Nothing says spring like the chirping of baby birds in their nests.
Students at Bluestone Elementary School are eagerly awaiting the arrival of four baby bluebirds in the nesting boxes they had installed in March in order to attract and observe bluebirds, as well as other nesting birds, Principal Peter Norment said.
The school received a grant from the Virginia Bluebird Society this year to fund the materials and installation of six bluebird boxes in exchange for the school to observe the boxes, write down activity every week and then report it back to the Virginia Bluebird Society after the nesting season is over this fall.
Jen Kettlekamp and her 15 first-grade students have been going out to check on the boxes for the past five weeks. For the first few weeks they were only going out once a week, but an exciting development this week has them going out daily.
Every day this week, a new bluebird egg has been in the nest, bringing the total to four. On Thursday, the students were also able to observe both the mom bluebird and the father bluebird on a nearby fence.
“We’re hoping there will be a fifth egg in the nest on Friday,” Kettlekamp said. Bluebirds typically lay between four or five eggs every nesting. It takes about 12 to 14 days for the eggs to hatch and then another 17 to 21 days for the baby birds to be ready to leave the nest. “So they will have plenty of time to observe them.”

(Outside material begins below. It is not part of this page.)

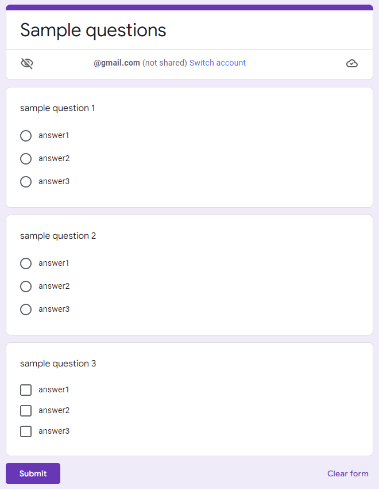
Task: Click the @gmail.com account text
Action: point(117,63)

And there might be another nesting before the end of mating season, said Norment, who is an avid birder.
Students will collect the data throughout the summer and report it back to the Virginia Bluebird Society, said Courtney Sokolowski, the school’s advances learning and STEM teacher.
Although the nesting boxes are meant to attract bluebirds, they are also welcoming to other birds. So far two additional boxes at Bluestone are homes to the nests of tree swallows.
As expected, the students have been loving the bluebird project, Kettlekamp said. They are learning science skills by observing and recording data, as well as social skills because after each observation they report their findings to Norment.
“This is a species that has struggled but it bouncing back thanks to the intervention of humans and projects like this,” he said.